A Rede Ferroviária Federal S/A (RFFSA) suspendeu o leilão dos 136 vagões e cinco locomotivas fora de operação estacionados no Parque Triagem Paulista em Bauru, que seria realizado hoje em São Paulo. Segundo o presidente da Comissão de Leilão da empresa, Aurélio Moura Chagas, o motivo foi a troca de diretores. “Recebi um fax comunicando o adiamento”, afirma.
Ele diz que ainda não há uma nova data para que o leilão seja realizado. “Vamos aguardar a autorização para remarcá-lo”, conta.

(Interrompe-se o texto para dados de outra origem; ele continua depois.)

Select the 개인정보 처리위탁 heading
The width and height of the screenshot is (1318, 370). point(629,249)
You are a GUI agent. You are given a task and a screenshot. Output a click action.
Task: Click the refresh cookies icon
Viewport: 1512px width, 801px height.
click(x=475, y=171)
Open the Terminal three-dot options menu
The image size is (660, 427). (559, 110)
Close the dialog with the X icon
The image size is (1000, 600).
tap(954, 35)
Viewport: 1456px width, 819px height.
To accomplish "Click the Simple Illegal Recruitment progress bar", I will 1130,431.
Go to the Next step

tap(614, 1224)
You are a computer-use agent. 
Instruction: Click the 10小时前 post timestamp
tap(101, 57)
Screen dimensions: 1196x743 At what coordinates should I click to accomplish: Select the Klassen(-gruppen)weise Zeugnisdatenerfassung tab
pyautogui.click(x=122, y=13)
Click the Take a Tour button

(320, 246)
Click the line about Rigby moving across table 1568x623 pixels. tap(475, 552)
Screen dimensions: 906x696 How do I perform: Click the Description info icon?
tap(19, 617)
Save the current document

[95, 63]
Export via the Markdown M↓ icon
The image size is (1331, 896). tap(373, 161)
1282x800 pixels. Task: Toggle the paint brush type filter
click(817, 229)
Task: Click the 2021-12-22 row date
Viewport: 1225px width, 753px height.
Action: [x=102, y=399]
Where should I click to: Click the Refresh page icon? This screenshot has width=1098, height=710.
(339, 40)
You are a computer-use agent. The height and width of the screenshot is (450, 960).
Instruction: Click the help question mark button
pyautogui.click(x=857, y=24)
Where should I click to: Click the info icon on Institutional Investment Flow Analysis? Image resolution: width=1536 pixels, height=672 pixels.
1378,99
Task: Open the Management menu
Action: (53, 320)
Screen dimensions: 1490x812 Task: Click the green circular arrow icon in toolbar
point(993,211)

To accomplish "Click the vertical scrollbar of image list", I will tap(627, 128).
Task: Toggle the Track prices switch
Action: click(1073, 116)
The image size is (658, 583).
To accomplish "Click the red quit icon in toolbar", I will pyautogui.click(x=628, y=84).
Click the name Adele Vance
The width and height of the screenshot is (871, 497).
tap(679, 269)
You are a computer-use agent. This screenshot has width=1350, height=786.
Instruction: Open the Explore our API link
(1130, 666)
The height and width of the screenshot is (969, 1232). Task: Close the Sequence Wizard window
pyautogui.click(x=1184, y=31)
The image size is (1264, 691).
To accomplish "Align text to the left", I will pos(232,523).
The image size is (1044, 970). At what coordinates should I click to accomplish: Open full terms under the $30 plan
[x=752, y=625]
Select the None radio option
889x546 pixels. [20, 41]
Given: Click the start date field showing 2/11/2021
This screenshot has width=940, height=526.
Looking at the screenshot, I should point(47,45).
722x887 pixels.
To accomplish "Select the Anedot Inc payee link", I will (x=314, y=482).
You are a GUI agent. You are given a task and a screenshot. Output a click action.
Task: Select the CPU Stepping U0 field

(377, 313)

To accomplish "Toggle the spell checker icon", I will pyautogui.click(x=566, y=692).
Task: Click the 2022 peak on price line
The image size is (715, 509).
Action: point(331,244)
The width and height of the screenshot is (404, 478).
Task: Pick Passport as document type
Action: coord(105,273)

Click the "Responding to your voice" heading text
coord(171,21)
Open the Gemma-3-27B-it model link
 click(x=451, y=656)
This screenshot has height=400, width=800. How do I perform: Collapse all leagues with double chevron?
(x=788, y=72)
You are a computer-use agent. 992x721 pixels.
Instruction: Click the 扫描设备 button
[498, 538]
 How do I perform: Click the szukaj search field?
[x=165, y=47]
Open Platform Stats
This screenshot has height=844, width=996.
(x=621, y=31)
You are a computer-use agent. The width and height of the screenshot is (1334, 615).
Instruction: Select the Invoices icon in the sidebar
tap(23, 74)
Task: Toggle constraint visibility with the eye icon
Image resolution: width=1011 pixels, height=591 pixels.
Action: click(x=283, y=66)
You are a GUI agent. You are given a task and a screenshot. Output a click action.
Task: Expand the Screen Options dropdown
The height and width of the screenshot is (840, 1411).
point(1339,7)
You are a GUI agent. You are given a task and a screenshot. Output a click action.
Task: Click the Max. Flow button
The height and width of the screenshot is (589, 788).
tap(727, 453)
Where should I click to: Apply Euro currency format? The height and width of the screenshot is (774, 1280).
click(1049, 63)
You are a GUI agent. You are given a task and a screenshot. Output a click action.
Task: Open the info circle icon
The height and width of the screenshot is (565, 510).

A RFFSA entrou em liqüidação no final de 1999, quando foi concluída a transferência do sistema ferroviário para o setor privado. O processo deveria durar 180 dias, mas vem sendo prorrogado sucessivamente através de assembléias gerais. A próxima será amanhã, quando, oficialmente, os novos diretores, conhecidos como liqüidantes, serão apresentados.
No leilão que foi suspenso, a empresa iria vender como sucata os trens que têm sido alvo constante de saques. Nos últimos meses, a Polícia Militar prendeu várias pessoas que estavam retirando peças dos trens. Em um ferro-velho, foram encontradas cerca de 20 toneladas de material furtado.
Para o comandante da 1.ª Companhia da Polícia Militar de Bauru, capitão Benedito Roberto Meira, a retirada dos vagões e locomotivas do Parque Triagem Paulista resolveria o problema dos saques. “Esse material oferece um atrativo porque tem valor no mercado. Se ele for leiloado, sentiríamos uma melhora”, opina.
Ele lamenta o estado de conservação dos equipamentos. “Depois da privatização, sentimos um sinal de abandono”, diz.
Os trens que seriam leiloados estavam sob controle da Ferrovia Bandeirantes (Ferroban), que os devolveu posteriormente à RFFSA, manobra permitida pelo contrato de concessão.
Para o presidente do Sindicato dos Trabalhadores em Empresas Ferroviárias de Bauru, Mato Grosso do Sul e Mato Grosso, Roque Ferreira, a falta de preservação dos trens é lamentável. “Nós consideramos esses leilões de equipamentos que não servem mais como algo normal. O grande problema é que, anteriormente, a maioria das máquinas estava em perfeitas condições de uso”, diz.
Roque acha que a culpa pelos saques não pode ser atribuída à RFFSA. “Como ela está em processo de extinção, não tem mão-de-obra suficiente para fazer a segurança do material. Isso acontece no Brasil inteiro”, afirma.
O sindicalista acredita que é possível revitalizar o setor ferroviário, em especial a RFFSA. “Um grupo de trabalho já foi constituído para tratar desse assunto. A assembléia do dia 29 vai garantir a prorrogação do prazo para o encerramento da liqüidação da empresa por mais 180 dias”, completa.